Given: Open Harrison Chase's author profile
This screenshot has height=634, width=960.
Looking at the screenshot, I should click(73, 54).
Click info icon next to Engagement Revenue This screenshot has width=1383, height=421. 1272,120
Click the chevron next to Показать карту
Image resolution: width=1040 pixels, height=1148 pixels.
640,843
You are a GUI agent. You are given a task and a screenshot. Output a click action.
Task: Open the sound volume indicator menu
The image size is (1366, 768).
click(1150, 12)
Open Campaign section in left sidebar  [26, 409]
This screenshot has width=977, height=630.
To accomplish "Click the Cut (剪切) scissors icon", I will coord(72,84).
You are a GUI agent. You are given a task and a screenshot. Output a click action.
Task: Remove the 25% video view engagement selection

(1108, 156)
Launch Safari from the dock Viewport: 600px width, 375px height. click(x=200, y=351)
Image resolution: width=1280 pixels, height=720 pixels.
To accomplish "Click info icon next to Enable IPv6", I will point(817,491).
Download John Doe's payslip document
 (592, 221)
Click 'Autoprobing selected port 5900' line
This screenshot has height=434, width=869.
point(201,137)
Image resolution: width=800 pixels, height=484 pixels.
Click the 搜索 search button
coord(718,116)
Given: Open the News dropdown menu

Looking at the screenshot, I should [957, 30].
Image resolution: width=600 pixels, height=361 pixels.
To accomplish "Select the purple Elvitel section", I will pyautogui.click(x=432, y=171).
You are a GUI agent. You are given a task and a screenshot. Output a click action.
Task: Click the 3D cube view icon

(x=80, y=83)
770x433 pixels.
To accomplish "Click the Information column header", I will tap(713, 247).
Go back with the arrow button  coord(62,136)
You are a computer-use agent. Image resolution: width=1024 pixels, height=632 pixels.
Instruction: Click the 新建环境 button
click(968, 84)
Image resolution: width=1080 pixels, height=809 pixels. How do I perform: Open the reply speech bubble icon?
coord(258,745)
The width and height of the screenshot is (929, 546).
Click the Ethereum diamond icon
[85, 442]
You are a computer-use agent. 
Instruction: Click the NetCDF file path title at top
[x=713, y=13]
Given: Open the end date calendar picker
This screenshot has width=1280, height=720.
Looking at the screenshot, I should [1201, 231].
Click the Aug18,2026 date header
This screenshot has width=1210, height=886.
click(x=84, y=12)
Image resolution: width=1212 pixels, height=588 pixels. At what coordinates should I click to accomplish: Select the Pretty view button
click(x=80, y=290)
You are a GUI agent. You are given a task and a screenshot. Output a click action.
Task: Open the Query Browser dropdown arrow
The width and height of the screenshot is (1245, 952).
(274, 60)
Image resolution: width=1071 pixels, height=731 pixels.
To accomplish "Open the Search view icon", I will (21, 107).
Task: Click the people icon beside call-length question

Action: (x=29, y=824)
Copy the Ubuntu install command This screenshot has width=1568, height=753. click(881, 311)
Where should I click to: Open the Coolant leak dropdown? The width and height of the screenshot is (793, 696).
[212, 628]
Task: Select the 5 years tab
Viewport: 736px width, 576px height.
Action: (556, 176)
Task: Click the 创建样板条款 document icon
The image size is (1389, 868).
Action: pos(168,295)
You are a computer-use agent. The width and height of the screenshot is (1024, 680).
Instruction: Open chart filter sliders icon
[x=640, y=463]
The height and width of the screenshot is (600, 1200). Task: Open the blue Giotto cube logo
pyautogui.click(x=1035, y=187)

──────────────────────────────

→ **EXERCISE REQUIREMENTS**:
What number of lines in the records hold "next"? Reply with that number alone.

→ **EXERCISE OUTPUT**:
3